◆ **DIRECTIONS FOR THIS TASK**
Would you output the entries below only from the line containing "Where should I click to: Open the object" through the line containing "You are a computer-use agent. The", exactly as they stand and with both ends included?

━━━━━━━━━━━━━━━━

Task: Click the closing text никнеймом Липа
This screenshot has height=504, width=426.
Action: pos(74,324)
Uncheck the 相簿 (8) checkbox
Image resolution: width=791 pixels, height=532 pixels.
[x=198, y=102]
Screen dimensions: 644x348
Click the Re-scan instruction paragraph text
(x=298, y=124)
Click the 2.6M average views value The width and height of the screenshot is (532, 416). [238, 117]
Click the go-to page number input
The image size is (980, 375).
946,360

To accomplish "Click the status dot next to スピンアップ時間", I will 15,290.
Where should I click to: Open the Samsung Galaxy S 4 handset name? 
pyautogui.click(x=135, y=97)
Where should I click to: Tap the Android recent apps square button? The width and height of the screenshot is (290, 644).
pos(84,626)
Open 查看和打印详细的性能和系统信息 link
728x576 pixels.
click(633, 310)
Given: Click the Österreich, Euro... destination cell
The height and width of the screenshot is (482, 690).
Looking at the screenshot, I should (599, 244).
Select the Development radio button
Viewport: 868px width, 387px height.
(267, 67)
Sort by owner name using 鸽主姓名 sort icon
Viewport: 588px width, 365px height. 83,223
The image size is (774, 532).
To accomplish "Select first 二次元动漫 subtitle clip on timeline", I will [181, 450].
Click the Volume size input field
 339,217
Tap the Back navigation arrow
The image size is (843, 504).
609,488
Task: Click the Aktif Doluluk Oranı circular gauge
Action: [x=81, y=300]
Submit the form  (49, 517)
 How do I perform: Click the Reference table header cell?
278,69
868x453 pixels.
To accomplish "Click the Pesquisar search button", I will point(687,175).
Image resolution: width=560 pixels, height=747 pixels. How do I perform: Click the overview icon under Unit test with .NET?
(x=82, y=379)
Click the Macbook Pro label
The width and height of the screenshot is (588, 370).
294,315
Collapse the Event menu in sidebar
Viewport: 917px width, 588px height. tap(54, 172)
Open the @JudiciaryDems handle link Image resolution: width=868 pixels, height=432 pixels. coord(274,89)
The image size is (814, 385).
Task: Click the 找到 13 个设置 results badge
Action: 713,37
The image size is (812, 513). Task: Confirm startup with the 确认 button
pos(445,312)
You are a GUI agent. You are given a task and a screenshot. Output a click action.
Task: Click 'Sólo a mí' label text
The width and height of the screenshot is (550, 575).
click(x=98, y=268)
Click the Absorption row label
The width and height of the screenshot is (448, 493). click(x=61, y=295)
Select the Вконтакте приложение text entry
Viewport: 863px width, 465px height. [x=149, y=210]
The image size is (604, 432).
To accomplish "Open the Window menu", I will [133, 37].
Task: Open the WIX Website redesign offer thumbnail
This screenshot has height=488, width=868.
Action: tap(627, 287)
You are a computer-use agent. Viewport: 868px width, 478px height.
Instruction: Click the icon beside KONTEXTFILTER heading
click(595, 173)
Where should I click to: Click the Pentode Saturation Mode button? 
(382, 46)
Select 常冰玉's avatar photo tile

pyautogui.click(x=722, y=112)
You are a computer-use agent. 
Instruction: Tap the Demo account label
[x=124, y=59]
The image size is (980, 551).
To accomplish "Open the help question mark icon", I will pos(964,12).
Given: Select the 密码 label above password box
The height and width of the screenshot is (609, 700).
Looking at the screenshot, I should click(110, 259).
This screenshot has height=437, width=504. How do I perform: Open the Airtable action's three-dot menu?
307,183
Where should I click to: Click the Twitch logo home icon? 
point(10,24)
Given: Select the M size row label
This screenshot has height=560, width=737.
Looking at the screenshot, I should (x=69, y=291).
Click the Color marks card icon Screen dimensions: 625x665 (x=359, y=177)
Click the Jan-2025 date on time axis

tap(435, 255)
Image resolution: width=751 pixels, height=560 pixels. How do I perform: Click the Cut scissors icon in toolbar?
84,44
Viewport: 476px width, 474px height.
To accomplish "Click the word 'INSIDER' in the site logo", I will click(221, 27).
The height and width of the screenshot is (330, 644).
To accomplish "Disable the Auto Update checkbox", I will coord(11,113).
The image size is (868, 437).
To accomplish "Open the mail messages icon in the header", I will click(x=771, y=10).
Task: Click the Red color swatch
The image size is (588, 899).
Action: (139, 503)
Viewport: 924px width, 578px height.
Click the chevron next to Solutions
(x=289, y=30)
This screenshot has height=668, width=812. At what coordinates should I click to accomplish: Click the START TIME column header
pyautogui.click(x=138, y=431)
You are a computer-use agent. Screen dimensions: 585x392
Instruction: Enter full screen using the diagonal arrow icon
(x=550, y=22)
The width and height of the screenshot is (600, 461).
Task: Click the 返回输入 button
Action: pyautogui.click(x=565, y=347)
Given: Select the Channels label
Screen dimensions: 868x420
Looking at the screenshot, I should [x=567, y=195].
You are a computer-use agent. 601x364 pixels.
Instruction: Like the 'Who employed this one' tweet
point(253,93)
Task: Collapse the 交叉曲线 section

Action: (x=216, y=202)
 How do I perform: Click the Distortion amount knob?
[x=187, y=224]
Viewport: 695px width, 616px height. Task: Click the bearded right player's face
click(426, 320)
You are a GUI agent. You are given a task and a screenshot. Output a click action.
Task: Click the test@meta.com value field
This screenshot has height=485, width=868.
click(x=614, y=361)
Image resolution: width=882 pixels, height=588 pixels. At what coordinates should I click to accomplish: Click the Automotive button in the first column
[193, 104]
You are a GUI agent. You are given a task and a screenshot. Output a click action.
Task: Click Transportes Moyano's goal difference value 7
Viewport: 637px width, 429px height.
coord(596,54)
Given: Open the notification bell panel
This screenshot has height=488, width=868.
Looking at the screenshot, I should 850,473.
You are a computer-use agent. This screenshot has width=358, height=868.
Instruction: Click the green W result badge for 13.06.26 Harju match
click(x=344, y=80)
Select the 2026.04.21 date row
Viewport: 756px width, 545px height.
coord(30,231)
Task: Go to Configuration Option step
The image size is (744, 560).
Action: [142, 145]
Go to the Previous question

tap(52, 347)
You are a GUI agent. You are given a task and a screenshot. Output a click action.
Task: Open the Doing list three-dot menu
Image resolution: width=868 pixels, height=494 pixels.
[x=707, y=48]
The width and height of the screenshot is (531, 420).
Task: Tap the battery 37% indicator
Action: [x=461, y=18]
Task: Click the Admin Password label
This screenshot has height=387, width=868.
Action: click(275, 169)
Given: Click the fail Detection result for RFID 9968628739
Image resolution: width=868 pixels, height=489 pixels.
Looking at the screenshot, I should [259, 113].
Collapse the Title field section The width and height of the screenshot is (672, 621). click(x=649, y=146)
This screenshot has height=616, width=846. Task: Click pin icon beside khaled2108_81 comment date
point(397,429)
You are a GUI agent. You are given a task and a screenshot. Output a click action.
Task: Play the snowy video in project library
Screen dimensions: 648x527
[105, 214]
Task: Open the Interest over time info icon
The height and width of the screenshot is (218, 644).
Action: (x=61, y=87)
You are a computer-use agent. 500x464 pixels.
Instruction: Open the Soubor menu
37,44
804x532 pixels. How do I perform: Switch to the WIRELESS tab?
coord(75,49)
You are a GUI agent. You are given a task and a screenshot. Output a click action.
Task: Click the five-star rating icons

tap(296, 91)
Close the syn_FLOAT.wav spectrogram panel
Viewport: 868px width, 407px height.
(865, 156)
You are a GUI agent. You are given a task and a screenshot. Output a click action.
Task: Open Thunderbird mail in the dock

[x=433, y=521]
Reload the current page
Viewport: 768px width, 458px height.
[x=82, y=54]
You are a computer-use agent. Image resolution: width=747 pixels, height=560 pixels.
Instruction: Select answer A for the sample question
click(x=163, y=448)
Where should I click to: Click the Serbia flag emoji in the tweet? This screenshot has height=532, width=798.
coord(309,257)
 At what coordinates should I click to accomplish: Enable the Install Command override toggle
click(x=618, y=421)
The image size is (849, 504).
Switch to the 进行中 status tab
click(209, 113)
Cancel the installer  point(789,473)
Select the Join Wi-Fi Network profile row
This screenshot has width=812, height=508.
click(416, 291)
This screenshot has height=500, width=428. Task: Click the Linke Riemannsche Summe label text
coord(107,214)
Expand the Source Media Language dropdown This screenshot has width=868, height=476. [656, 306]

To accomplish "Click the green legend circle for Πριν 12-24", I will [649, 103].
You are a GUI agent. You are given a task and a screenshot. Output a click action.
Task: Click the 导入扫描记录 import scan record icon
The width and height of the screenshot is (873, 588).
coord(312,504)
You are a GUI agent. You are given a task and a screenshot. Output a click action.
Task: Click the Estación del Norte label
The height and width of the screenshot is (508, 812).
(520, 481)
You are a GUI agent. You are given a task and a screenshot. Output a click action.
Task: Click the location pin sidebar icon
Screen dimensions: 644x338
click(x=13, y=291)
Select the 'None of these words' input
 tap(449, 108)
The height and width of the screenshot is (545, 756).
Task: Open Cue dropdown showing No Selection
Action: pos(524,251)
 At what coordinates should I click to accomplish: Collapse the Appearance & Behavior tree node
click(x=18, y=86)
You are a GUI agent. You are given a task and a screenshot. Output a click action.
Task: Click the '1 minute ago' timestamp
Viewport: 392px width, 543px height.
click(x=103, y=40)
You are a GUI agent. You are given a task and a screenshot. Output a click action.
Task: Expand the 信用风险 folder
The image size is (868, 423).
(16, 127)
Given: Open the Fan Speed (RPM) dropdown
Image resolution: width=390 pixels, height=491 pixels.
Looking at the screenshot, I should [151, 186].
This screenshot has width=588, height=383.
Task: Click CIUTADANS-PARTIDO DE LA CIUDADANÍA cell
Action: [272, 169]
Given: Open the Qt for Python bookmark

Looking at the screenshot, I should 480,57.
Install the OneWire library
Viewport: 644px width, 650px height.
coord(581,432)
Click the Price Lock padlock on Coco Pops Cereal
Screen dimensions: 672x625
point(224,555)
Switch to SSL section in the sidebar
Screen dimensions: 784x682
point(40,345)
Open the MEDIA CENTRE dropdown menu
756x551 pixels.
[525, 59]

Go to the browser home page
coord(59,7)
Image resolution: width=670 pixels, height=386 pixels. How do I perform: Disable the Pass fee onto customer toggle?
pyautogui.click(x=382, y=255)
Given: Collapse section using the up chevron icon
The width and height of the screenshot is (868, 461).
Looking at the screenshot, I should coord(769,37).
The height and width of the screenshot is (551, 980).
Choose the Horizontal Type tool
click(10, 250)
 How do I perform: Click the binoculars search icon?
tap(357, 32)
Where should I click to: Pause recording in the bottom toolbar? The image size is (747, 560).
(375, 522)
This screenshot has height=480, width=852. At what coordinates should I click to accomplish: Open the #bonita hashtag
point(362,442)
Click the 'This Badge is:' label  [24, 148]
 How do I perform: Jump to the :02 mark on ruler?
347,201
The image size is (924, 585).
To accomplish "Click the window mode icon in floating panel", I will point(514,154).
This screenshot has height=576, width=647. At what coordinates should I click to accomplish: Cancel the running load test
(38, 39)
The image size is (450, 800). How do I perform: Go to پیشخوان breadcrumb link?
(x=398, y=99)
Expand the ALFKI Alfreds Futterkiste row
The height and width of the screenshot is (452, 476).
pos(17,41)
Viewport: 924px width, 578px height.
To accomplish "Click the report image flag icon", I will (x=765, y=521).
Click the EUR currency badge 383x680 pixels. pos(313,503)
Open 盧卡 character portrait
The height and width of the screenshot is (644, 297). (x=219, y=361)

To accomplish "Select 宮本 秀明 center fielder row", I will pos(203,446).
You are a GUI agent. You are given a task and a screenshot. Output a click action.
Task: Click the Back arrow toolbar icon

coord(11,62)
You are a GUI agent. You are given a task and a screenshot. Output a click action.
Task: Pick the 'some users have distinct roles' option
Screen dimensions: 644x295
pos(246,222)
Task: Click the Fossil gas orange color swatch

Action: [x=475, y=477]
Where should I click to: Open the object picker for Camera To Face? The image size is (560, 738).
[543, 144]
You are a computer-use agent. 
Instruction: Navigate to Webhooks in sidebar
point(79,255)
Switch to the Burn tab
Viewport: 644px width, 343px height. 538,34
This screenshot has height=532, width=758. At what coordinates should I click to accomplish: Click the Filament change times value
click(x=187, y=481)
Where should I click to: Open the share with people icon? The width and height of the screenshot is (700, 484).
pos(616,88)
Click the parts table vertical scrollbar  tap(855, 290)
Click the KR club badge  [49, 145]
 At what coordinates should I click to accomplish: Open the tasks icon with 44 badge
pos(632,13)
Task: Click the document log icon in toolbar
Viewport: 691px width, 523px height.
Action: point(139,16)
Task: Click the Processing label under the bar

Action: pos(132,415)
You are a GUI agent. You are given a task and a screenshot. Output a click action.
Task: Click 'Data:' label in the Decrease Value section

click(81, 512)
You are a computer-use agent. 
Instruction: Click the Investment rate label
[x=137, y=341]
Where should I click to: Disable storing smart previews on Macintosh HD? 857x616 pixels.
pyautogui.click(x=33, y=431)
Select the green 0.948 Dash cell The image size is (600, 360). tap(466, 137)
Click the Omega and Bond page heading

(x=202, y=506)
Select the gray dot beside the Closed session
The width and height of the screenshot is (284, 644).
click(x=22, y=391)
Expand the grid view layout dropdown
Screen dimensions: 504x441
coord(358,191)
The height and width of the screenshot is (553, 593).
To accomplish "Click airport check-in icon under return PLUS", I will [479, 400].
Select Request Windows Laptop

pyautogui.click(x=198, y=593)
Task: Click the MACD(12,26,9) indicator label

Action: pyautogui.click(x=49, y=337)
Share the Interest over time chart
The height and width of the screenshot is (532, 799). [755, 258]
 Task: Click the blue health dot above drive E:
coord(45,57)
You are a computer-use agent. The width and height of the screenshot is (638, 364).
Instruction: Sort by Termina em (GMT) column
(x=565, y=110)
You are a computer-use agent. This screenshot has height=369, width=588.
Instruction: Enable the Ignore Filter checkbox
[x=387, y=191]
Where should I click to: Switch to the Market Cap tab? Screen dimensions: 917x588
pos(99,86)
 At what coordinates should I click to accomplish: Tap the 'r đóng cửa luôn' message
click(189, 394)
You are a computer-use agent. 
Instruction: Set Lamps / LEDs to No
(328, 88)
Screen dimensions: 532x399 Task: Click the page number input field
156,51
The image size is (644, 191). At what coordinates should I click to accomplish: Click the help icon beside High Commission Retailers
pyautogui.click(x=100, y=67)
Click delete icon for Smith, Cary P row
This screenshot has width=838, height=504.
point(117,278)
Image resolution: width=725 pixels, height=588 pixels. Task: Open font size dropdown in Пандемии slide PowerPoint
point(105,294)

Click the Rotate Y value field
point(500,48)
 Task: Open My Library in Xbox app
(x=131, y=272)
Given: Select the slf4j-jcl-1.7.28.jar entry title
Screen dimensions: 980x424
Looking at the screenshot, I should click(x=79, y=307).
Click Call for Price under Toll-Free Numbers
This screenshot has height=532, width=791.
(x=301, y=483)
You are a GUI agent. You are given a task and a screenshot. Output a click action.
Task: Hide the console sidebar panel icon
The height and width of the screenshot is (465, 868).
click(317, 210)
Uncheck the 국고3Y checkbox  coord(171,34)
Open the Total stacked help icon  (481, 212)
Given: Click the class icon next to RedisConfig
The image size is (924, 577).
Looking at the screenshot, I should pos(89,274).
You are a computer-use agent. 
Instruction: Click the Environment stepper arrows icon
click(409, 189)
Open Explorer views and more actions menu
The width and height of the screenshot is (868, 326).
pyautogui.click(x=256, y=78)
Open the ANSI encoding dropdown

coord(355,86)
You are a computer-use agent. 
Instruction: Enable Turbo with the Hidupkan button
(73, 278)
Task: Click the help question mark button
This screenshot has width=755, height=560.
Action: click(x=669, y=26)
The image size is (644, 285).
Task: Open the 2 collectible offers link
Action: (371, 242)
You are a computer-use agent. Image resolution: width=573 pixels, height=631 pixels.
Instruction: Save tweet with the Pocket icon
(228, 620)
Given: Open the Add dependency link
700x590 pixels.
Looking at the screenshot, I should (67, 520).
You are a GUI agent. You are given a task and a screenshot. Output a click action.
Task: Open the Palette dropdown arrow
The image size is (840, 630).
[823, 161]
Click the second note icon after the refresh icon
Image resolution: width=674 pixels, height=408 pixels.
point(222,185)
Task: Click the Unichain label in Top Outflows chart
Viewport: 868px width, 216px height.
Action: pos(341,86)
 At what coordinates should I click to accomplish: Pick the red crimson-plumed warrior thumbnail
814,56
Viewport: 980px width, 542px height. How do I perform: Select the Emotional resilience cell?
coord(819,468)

━━━━━━━━━━━━━━━━

◆ **WRITTEN ANSWER**
Where should I click to: Open the object picker for Camera To Face? The image size is (560, 738).
[543, 144]
You are a computer-use agent. 
Instruction: Navigate to Webhooks in sidebar
point(79,255)
Switch to the Burn tab
Viewport: 644px width, 343px height. 538,34
This screenshot has height=532, width=758. At what coordinates should I click to accomplish: Click the Filament change times value
click(x=187, y=481)
Where should I click to: Open the share with people icon? The width and height of the screenshot is (700, 484).
pos(616,88)
Click the parts table vertical scrollbar  tap(855, 290)
Click the KR club badge  [49, 145]
 At what coordinates should I click to accomplish: Open the tasks icon with 44 badge
pos(632,13)
Task: Click the document log icon in toolbar
Viewport: 691px width, 523px height.
Action: point(139,16)
Task: Click the Processing label under the bar

Action: pos(132,415)
You are a GUI agent. You are given a task and a screenshot. Output a click action.
Task: Click 'Data:' label in the Decrease Value section

click(81, 512)
You are a computer-use agent. 
Instruction: Click the Investment rate label
[x=137, y=341]
Where should I click to: Disable storing smart previews on Macintosh HD? 857x616 pixels.
pyautogui.click(x=33, y=431)
Select the green 0.948 Dash cell The image size is (600, 360). tap(466, 137)
Click the Omega and Bond page heading

(x=202, y=506)
Select the gray dot beside the Closed session
The width and height of the screenshot is (284, 644).
click(x=22, y=391)
Expand the grid view layout dropdown
Screen dimensions: 504x441
coord(358,191)
The height and width of the screenshot is (553, 593).
To accomplish "Click airport check-in icon under return PLUS", I will [479, 400].
Select Request Windows Laptop

pyautogui.click(x=198, y=593)
Task: Click the MACD(12,26,9) indicator label

Action: pyautogui.click(x=49, y=337)
Share the Interest over time chart
The height and width of the screenshot is (532, 799). [755, 258]
 Task: Click the blue health dot above drive E:
coord(45,57)
You are a computer-use agent. The width and height of the screenshot is (638, 364).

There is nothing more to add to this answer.